Life of Pi by Yann  Mantel: Traber and I saw this movie a few months ago, basically on a whim (Silver Linings Playbook was sold out) and I am so glad that we did! It was a beautiful movie (though the screen was very dark at the theater, which was the theater's and not the movie itself's problem) and the only thing that I was disappointed with was the fact that for some strange reason, I hadn't yet read the book. Though I almost always think the book is better than the movie, sometimes it's harder to think that when you see the movie first--I don't know about you, but I always end up not using my own imagination quite as much. But Mantel's visuals and descriptions were so specifically beautiful, I really was able to get my own view of the events that follow Pi as he survives alone on a lifeboat for several months with only a Bengal tiger as company. The twist is perfectly executed and in no way trite or cliche (as twists can be) and the language was so magnificent yet poignant that all I wanted to do was keep reading. I can honestly say that in my "old" age, I usually don't want to read before bed usually (I end up falling asleep), but I just had to keep reading until my eyes got too heavy on the nights I was reading this. I'm sure you already know the premise of the story, so I won't go into too much detail except to say that if you haven't read it, I really highly recommend it and think that if you love The Selected Works of T.S. Spivet or Extremely Loud and Incredibly Close, you would be happy that you picked up Life of Pi.

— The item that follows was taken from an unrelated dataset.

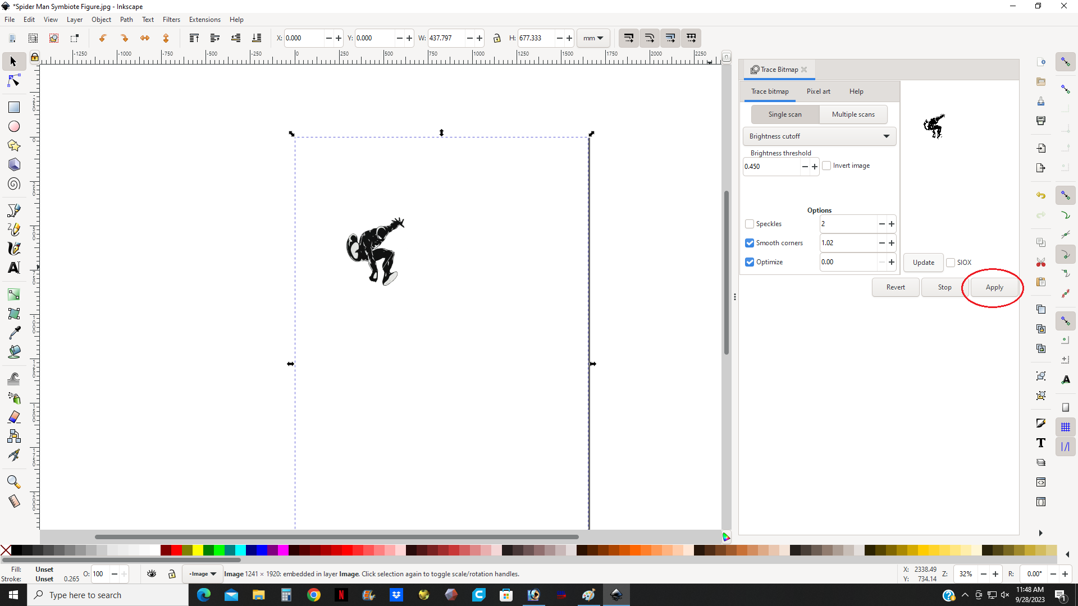Enable the SIOX checkbox
The height and width of the screenshot is (606, 1078).
[951, 263]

The Orchardist by Amanda Coplin: Stop everything. Go to the library or bookstore or Amazon or whatever your preferred method of acquiring books is and get this. I'm serious. I'm in love with this book and am pretty sure that it is going to be a really hard decision for best book of this year between this and Canada. This was another one that I simply couldn't put down and basically had me obsessed for a week and a half. Coplin's novel focuses on Talmadge who owns an orchard in Washington state. His life was a hard a relatively lonely one that included walking partway across the country during the late 1800s with his mother and sister after his father died, finding a cabin in an orchard and settling down there, having his mother die while he was still a teenager, and then having his sister disappear shortly after. Talmadge relies on few people and knows very few people in town, so when two pregnant runaway teenage girls show up in his orchard, he has few people to consult about what to do with them. Possibly against his own better judgement, Talmadge begins taking care of the girls, later finding out the horrible conditions that they ran away from. With the help of one of his few close friends, Talmadge helps the girls deliver the babies, and though one of the babies doesn't make it, Talmadge takes in the surviving baby as though it was his own. The events that follow are both tragic and life-affirming and Coplin follows the sisters, the new baby, and Talmadge all in an elegant swirl of prose. Through amazingly deft prose, style, and the perfectly placed short chapters, Coplin does an amazing job of leading you up to the climax of the story and making your heart beat faster as you wait for some kind of collision to come. It's amazing how the style of something so simple as telling a story can make my heart beat faster and the hairs on my arms stand up. The characters are wonderfully drawn and the plot is well-wrought, but what really struck me was the telling of the story and the way Coplin drew me in with simple yet elegant words and storytelling that can often go unnoticed but that really made the book for me. You'll like this one if you liked Canada, The Bartender's Tale, or The Art of Racing in the Rain. Simply wonderful.

To put it very simply: books are awesome. I'm pretty sure that's all one needs to know in life to be happy. Am I right?